» **EXERCISE REQUIREMENTS**
Give back all of the data, word for word.

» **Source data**
Content starts
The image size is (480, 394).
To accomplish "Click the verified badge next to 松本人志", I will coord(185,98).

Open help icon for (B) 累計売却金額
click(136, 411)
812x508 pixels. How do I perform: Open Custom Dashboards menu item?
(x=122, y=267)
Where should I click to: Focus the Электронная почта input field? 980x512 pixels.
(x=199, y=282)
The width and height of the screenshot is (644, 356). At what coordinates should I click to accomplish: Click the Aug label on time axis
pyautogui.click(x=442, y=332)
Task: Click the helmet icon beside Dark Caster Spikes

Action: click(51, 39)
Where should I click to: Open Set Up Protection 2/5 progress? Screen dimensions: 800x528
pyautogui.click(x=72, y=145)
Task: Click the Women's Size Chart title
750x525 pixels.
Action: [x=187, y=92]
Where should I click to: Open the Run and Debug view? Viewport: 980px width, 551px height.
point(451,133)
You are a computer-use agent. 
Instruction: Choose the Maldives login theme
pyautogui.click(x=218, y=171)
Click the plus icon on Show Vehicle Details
Content ends
» **WORKED SOLUTION**
The image size is (480, 394).
To accomplish "Click the verified badge next to 松本人志", I will coord(185,98).

Open help icon for (B) 累計売却金額
click(136, 411)
812x508 pixels. How do I perform: Open Custom Dashboards menu item?
(x=122, y=267)
Where should I click to: Focus the Электронная почта input field? 980x512 pixels.
(x=199, y=282)
The width and height of the screenshot is (644, 356). At what coordinates should I click to accomplish: Click the Aug label on time axis
pyautogui.click(x=442, y=332)
Task: Click the helmet icon beside Dark Caster Spikes

Action: click(51, 39)
Where should I click to: Open Set Up Protection 2/5 progress? Screen dimensions: 800x528
pyautogui.click(x=72, y=145)
Task: Click the Women's Size Chart title
750x525 pixels.
Action: [x=187, y=92]
Where should I click to: Open the Run and Debug view? Viewport: 980px width, 551px height.
point(451,133)
You are a computer-use agent. 
Instruction: Choose the Maldives login theme
pyautogui.click(x=218, y=171)
Click the plus icon on Show Vehicle Details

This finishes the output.